El sol ya había salido por completo mientras los cristales del vehículo policial tras el que estaba la señora, esperaban a Baeza.

— Por cierto, ¿qué tal Celia?

— Traumatismo en la cabeza y una pierna fracturada. Por suerte se recuperará pronto, pero no recuerda qué pasó, solo que no cayó por despiste o torpeza.

— Supongo que solo queda el intento de asesinato.

— Supone bien —Puso su mano en mi hombro y dijo—: Quédese y mantenga los ojos abiertos y los oídos aún más. El asesino está en esa casa y espero que cometa una imprudencia.

— De acuerdo.

Vi como se marchaban mientras el sol cegaba mis pupilas. Me di la vuelta y regresé a la casa. Para entonces, los demás ya estaban despiertos por el jaleo vivido y conversaban en el salón. Allí fue donde entré, suponía que se hacían muchas preguntas.

Al verme allí, callaron de golpe, fue algo incómodo. Pero ni corto ni perezoso, me dirigí hasta la mesa cubierta con varios platos de desayuno, y haciéndome con uno, me senté en ella y procedí a desayunar. Nadie se atrevió a decir ni una palabra, temiendo que lo registrara todo debido a mi ubicación en la casa como nexo de unión del inspector. Aquello no me extrañó, no esperaba que se abrieran de buenas a primeras, pero vi como se normalizaba mi presencia poco después cuando uno por uno, los Talavera y Beatriz Herrera tomaban sillas de la misma mesa y se sentaban.

— Yo no creo que haya sido esa señora —dijo Ángela Talavera.

— Pues yo no voy a poner la mano por nadie, el testamento a revelado que su hija no obtenía nada, pero antes de saberlo creería que tras su muerte se lo llevaría todo.

Las palabras envenenadas de Beatriz Herrera no me pasaban desapercibidas.
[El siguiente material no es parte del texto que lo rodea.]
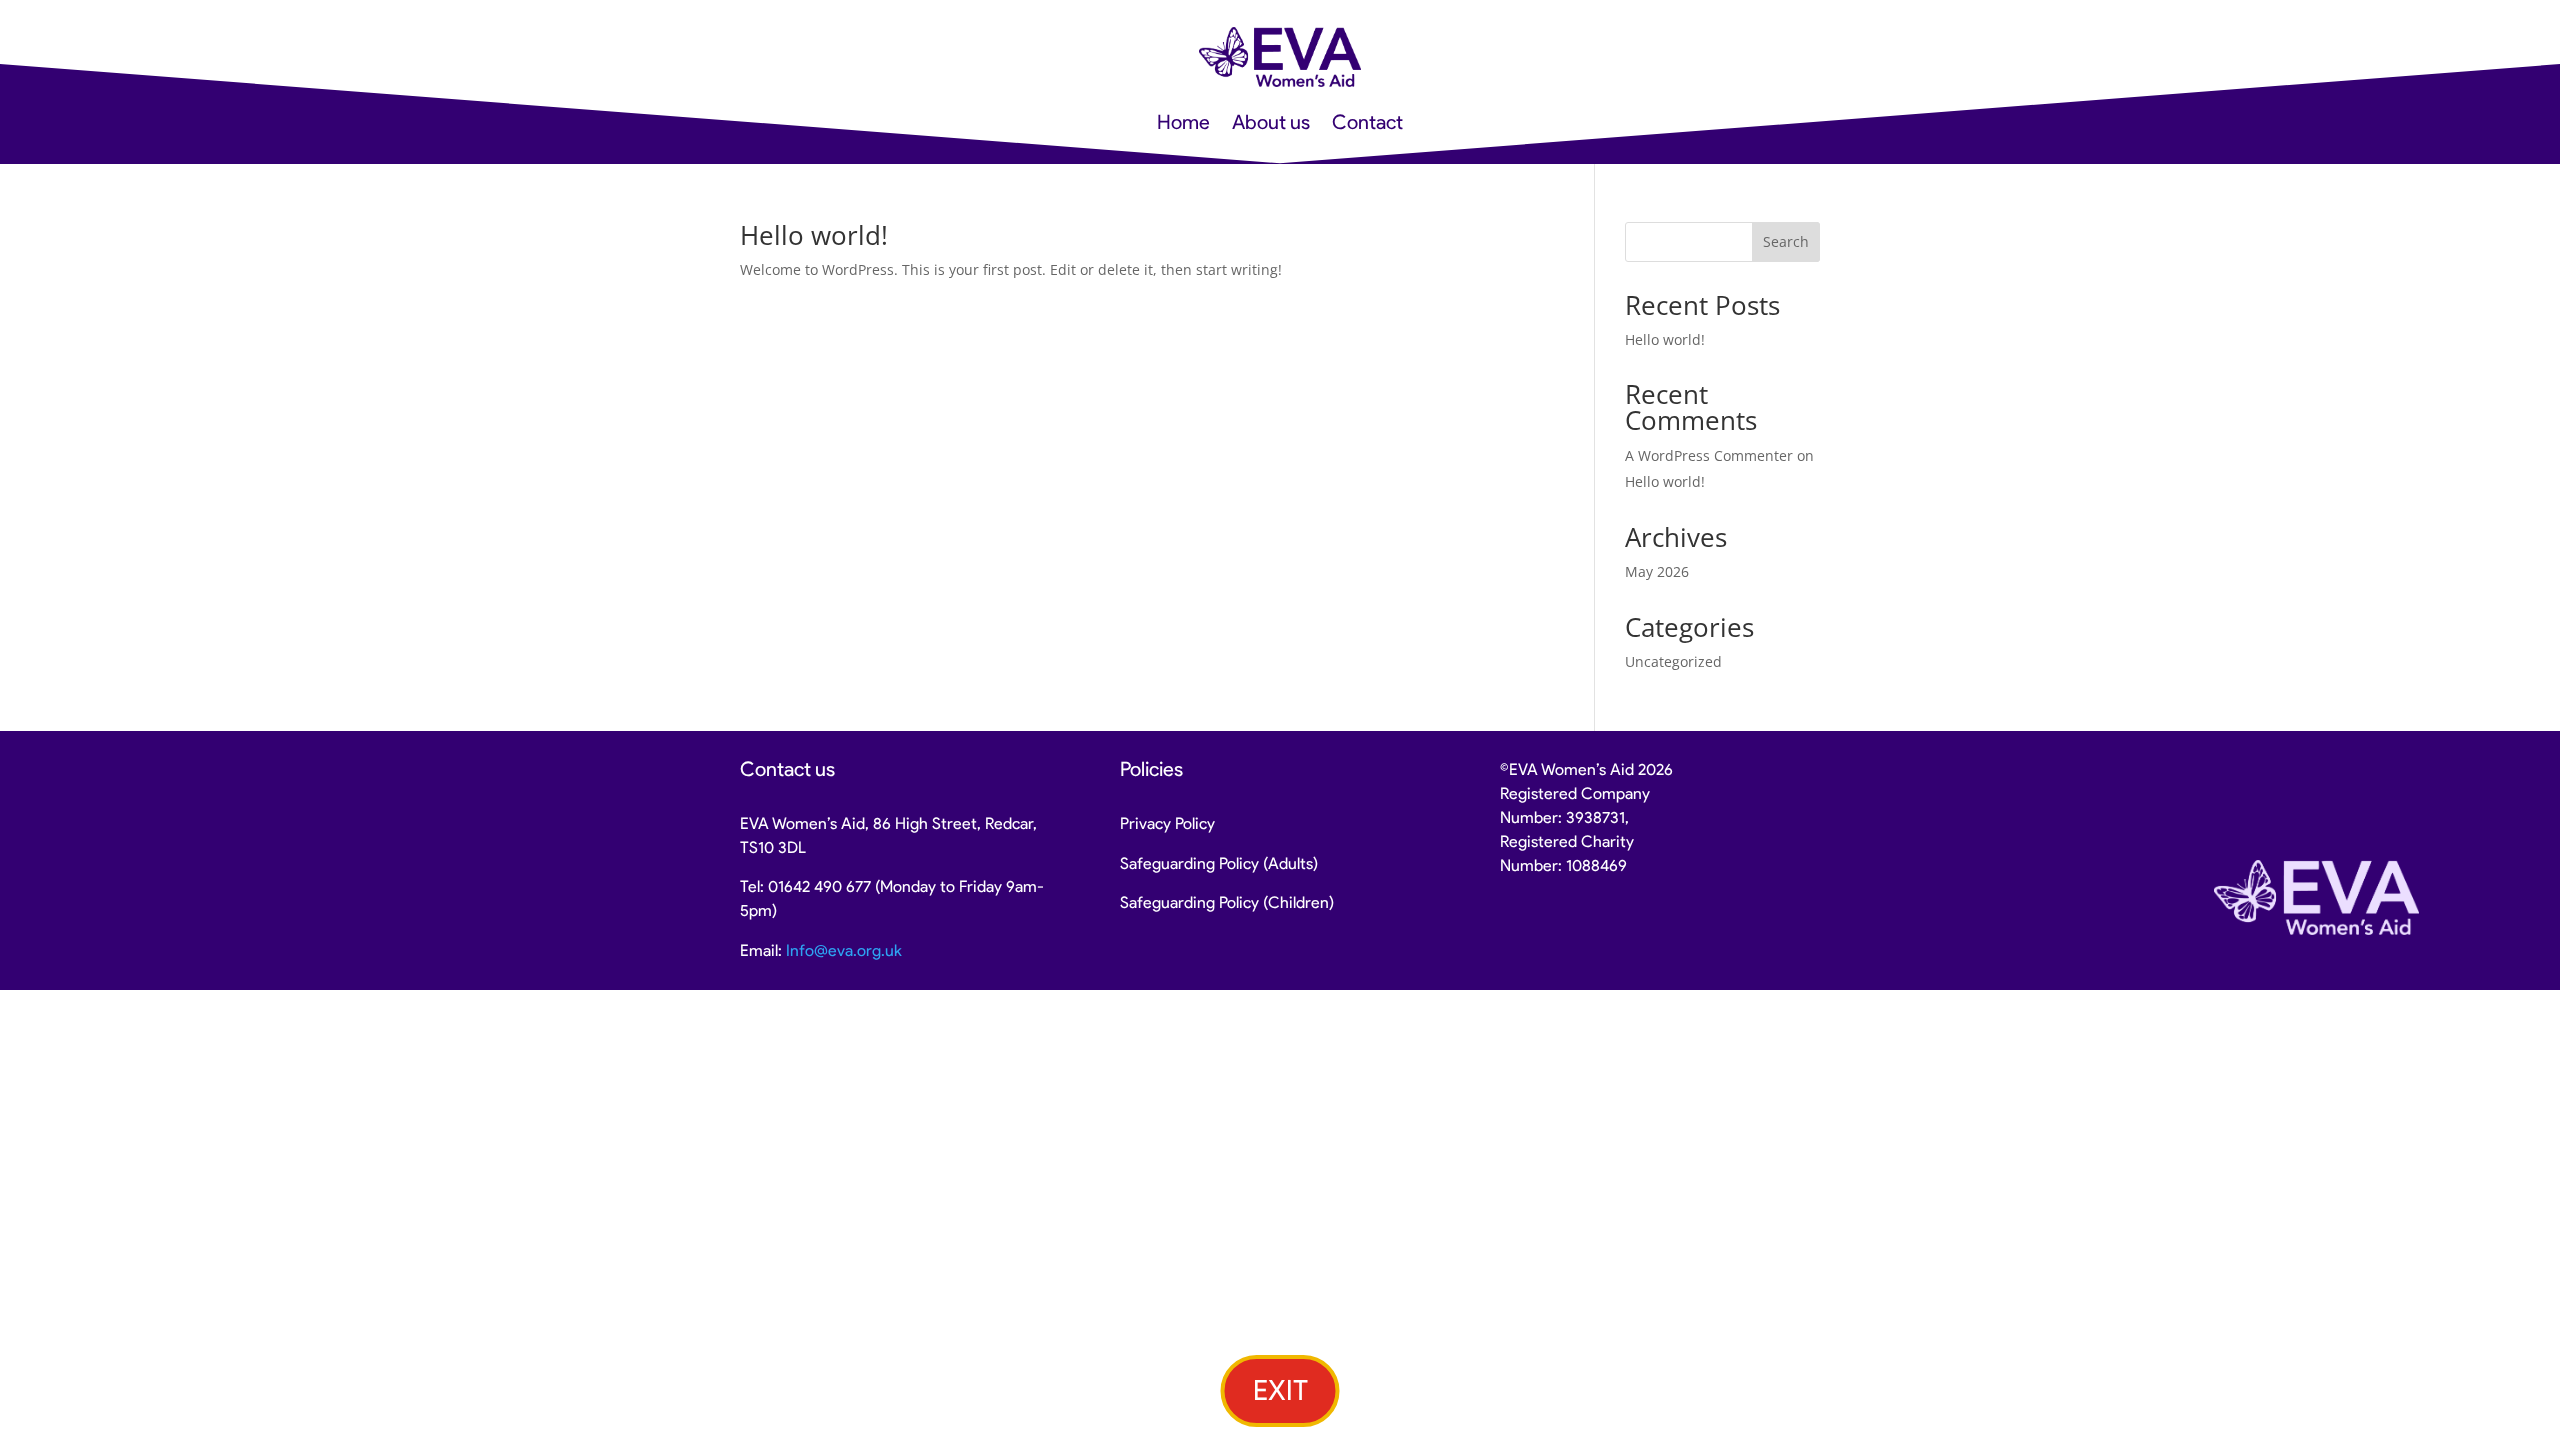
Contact (1367, 124)
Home (1183, 124)
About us (1271, 124)
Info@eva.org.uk (844, 950)
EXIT (1280, 1390)
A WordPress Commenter (1709, 455)
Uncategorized (1673, 661)
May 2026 (1657, 571)
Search (1786, 241)
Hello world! (814, 235)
A mi juicio, la señora Iglesias tenía poco que ganar con ello.

— No importa lo que creamos, si la policía se la ha llevado es por algo —dijo don Jaime.

— Lo sé, pero, ¿qué hay del resto de pruebas? —preguntó Andrés.

— ¿A qué te refieres? —preguntó Santiago.

Mientras seguía ingiriendo mi desayuno y escuchaba la conversación en la que no querían incluirme, iba cavilando al compás de sus palabras.

— El cinturón cortado no tiene sentido en toda esta historia.

— Opino lo mismo que tú —afirmó Santiago—. ¿Cómo sabía el asesino que se montaría en el coche?

— No lo sabría, pero no estaría de más si cubría varios flancos —dijo Ángela, sorprendiéndome al ponerse en lugar del asesino de su hermano.

— Eso es una tontería —sentenció Andrés—. Uno esperaría que tras darle aquel veneno, eso fuera suficiente como para matarle, ya fuera en coche o sin él. Su muerte estaba asegurada.

— Puede que no haya sido el asesino o asesinos, como dijo el inspector —añadió Jaime—. Puede que el cinturón fuera un error, o que el mismo Alejandro lo cortara.

— ¿Qué opina usted? —me preguntó Beatriz, incluyéndome en la conversación en la que hasta ahora, solo participaba como oyente.

— Opino que la señora Iglesias no participó en la muerte de Alejandro —Bebí del café caliente, saboreando el líquido—. No sé quién hizo lo uno o lo otro, pero el asesino está en la casa y fue el que provocó la caída de Celia.

— ¡Lo sabía! —gritó Ángela—. Se lo dije anoche a Santiago cuando cayó, le dije que aquello fue provocado.

— Pudo haberse caído ella sola —dijo Santiago—. Es una ajena en esta casa, no conoce los escalones defectuosos como nosotros, pudo haber sido accidental. ¿Usted sabe algo?